A mon travail, la Région a voulu lancer une opération de « sciences participatives » « grand public ». Qui dit flore sauvage dit erreurs fréquentes chez Monsieur Tout le Monde. On est un peu payé pour le savoir avec les personnes qui nous appellent ou nous écrivent. Il a été difficile de faire comprendre aux élus et aux techniciens qu’on ne voulait pas recueillir des tas de données entachées d’erreurs. Et du coup, la porte est étroite pour trouver des espèces dont l’inventaire, la cartographie revêt un réel intérêt scientifique (oui, parce que certains techniciens pensaient que c’était secondaire, faut quand même le faire) et la facilité de reconnaissance et la quasi-impossibilité de faire des confusions. Pour la première année, le choix s’est porté sur Viscum album L. (Gui) dont on explique mal l’absence en Flandre et qui n’est pas systématiquement inventorié par les botanistes professionnels ou amateurs parce qu’il peut rester relativement discret pendant la période de végétation, masqué par le feuillage des arbres. En hiver, c’est plus facile. L’opération est un succès.
Mais qu’est-ce que le « grand public » ? Personnellement, j’estime que cette acception ne rime pas à grand-chose dans le cadre de mon travail. Les personnes qui viennent aux conférences auxquelles nous participons, aux portes ouvertes que nous organisons dans nos jardins, qui regardent les émissions auxquelles nous sommes invités, ne sont pas le « grand public », mais un public déjà intéressé, sensibilisé ou qui pourrait le devenir. Il ne faut à mon avis pas l’oublier.

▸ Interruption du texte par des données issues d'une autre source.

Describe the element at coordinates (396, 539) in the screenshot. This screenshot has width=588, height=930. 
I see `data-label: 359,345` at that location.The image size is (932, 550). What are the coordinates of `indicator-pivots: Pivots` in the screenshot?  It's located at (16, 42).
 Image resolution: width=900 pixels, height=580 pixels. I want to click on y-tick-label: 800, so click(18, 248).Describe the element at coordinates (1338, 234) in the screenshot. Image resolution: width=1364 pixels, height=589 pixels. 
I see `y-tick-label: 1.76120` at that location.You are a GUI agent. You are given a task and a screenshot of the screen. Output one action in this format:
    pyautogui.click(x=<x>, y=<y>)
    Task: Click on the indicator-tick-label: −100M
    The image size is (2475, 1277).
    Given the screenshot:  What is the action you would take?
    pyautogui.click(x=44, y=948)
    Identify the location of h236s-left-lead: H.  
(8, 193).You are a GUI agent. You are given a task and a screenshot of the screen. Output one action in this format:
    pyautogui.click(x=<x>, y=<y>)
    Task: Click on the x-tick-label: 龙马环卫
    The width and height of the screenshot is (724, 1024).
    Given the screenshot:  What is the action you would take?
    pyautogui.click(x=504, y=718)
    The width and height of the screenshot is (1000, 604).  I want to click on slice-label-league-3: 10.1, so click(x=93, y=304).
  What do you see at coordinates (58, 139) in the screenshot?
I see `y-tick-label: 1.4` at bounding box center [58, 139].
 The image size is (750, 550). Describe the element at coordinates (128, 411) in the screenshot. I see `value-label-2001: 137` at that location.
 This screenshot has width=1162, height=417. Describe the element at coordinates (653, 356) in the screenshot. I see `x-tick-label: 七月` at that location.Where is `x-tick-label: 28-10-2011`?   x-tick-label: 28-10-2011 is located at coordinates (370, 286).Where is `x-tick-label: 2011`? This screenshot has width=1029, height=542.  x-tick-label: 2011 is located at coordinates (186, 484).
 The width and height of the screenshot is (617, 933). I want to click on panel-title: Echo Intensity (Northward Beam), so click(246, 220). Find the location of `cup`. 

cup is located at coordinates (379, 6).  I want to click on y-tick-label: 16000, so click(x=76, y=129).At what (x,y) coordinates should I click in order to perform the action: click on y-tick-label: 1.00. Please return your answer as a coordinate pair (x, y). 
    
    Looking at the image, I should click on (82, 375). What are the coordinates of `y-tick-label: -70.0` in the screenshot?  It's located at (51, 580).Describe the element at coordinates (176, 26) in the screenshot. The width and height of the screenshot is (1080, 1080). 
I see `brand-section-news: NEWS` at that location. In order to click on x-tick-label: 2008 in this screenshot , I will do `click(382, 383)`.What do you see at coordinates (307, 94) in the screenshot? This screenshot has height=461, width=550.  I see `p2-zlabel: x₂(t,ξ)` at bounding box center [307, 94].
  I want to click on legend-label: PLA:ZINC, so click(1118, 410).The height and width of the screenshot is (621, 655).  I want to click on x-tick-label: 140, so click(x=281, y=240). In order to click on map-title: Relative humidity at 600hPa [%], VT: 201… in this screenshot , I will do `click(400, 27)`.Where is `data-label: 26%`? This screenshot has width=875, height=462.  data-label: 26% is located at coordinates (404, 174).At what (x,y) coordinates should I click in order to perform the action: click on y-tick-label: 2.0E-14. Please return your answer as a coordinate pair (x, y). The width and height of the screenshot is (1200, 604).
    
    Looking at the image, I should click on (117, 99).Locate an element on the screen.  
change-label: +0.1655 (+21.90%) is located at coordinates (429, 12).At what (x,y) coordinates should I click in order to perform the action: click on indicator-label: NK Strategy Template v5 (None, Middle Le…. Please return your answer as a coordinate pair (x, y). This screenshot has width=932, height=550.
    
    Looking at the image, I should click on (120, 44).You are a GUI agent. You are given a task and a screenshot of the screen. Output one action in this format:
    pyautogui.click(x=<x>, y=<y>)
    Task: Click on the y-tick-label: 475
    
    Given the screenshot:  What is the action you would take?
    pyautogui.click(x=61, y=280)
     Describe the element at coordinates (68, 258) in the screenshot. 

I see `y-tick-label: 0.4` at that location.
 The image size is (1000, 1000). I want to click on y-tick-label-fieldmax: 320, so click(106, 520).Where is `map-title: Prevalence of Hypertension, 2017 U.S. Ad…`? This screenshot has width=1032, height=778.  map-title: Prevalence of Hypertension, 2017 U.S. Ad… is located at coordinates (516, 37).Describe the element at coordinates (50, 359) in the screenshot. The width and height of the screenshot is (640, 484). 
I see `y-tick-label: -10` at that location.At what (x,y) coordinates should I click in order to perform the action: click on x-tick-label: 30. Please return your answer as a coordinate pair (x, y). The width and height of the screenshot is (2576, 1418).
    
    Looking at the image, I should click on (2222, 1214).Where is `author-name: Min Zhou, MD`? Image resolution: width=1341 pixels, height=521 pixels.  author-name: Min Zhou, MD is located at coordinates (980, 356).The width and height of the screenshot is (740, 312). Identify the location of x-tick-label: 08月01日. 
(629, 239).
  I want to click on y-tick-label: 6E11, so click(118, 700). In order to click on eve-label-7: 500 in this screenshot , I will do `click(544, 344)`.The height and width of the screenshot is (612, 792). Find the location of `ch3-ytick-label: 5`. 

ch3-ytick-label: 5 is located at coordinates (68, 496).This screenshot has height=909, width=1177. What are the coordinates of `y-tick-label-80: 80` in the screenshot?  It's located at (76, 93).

Mercredi soir, on m’a demandé d’intervenir, avec ce qui devait être en majeure partie du « grand public ». Personnellement, je ne suis pas spécialement à l’aise avec ça (mes collègues animateurs sont formés pour ça). Mais disons que le « commanditaire » de la soirée avait demandé aux scientifiques. C’est presque la première fois que je me livre à un tel exercice avec un tel public. Je ne sais pas si j’ai réussi, mais il n’y a pas eu beaucoup de questions.
De mon point de vue, « grand public » ne signifie pas « bas de gamme » ou des réalités simplifiées de façon excessive. Je m’en agace quand je le constate dans le discours de certains de mes collègues ou dans d’autres domaines à l’occasion d’un article du journal local, d’une émission de télévision, dans la bouche d’un guide lors de la visite d’un édifice, etc. Fromfrom en est parfois le témoin.